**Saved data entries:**
────────────────
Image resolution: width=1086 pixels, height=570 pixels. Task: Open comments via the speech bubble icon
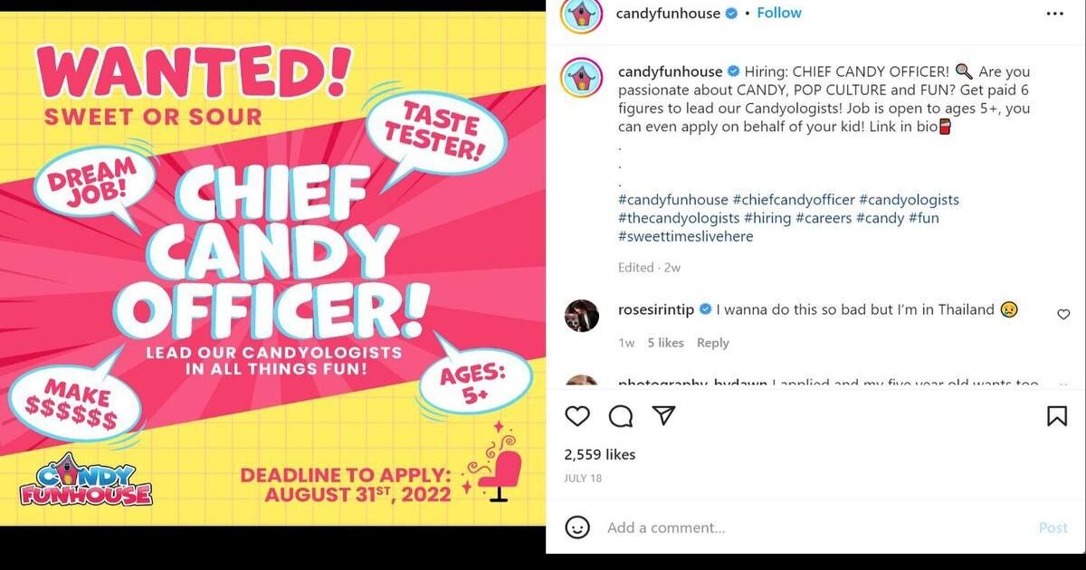pyautogui.click(x=620, y=416)
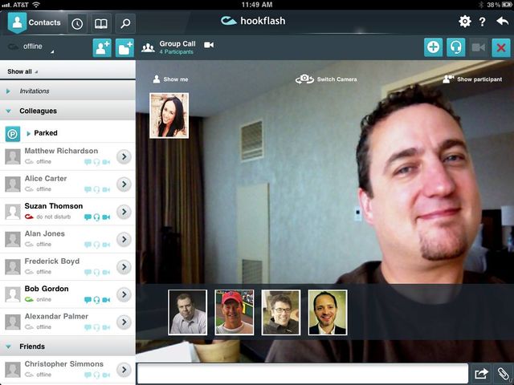Click the headset audio button

click(x=455, y=47)
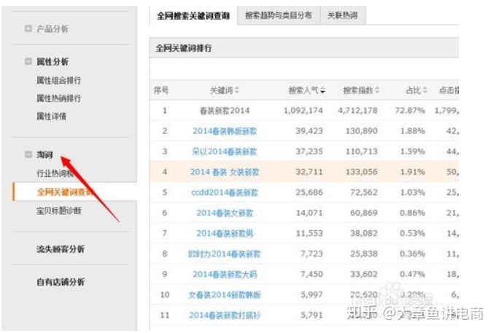Go to 属性热销排行 in the sidebar
This screenshot has height=333, width=496.
tap(59, 98)
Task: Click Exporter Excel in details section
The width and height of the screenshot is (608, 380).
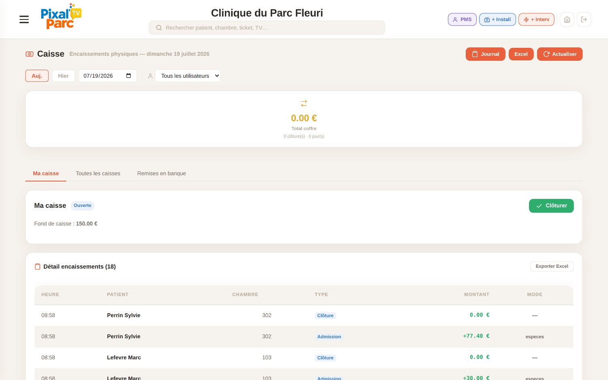Action: pyautogui.click(x=552, y=266)
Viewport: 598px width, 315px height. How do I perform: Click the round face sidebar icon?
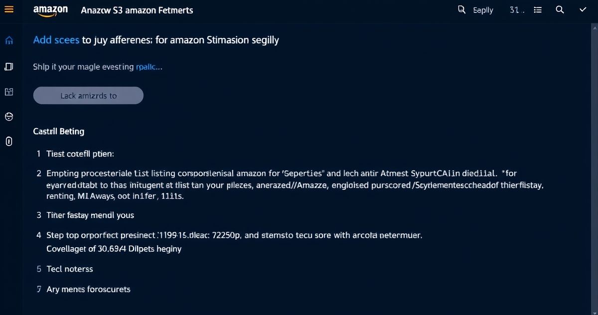point(8,117)
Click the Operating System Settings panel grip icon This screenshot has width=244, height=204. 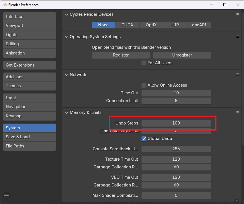pos(237,36)
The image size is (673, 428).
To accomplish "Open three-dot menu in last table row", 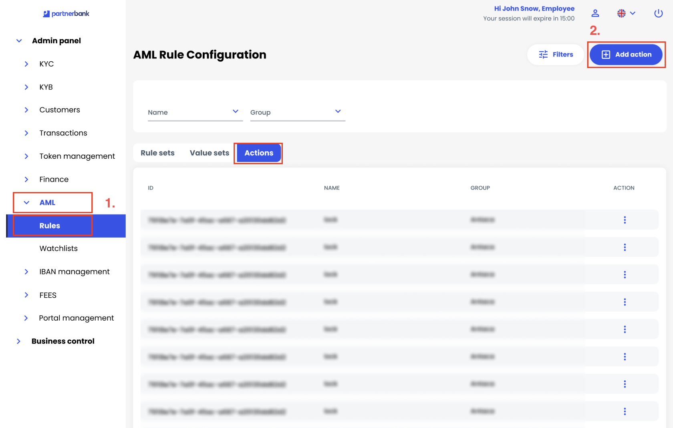I will point(625,412).
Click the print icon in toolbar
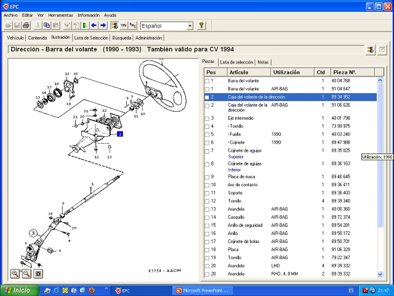Screen dimensions: 394x296 point(26,25)
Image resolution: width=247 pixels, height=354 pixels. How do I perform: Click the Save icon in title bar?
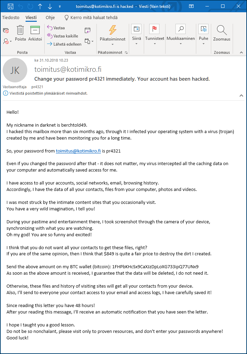coord(11,6)
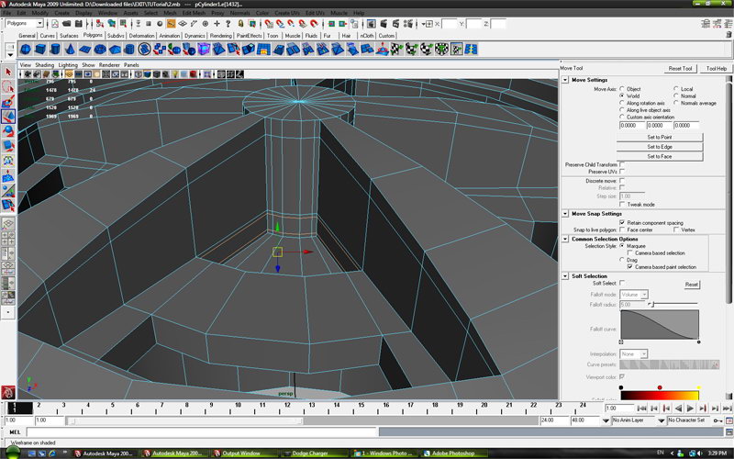Collapse the Move Snap Settings section
This screenshot has width=734, height=459.
tap(564, 214)
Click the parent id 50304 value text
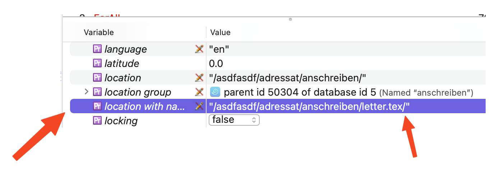 pos(300,92)
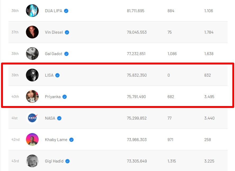Open the Priyanka name link
235x171 pixels.
point(53,97)
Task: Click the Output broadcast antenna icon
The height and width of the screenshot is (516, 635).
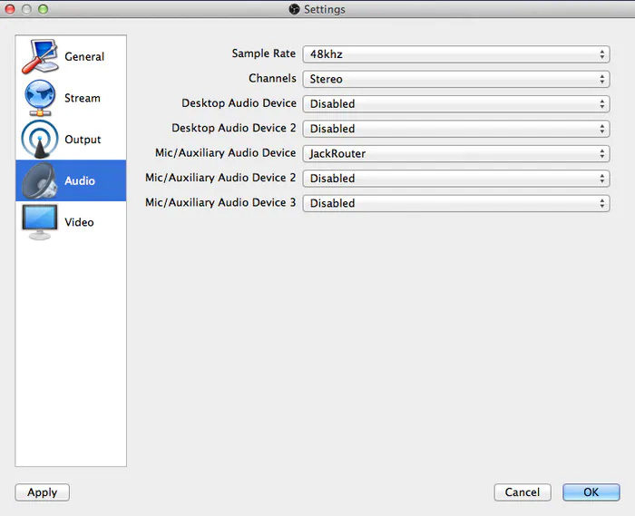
────────────────
**WHAT IS BEING ASKED:**
Reproduce nothing but the lines from the line containing "Click the parent id 50304 value text" through the last line of the data above, exactly as written and without pictures.

**PROBLEM SOLUTION:**
Click the parent id 50304 value text
 pos(300,92)
Open the Priyanka name link
235x171 pixels.
point(53,97)
Task: Click the Output broadcast antenna icon
The height and width of the screenshot is (516, 635).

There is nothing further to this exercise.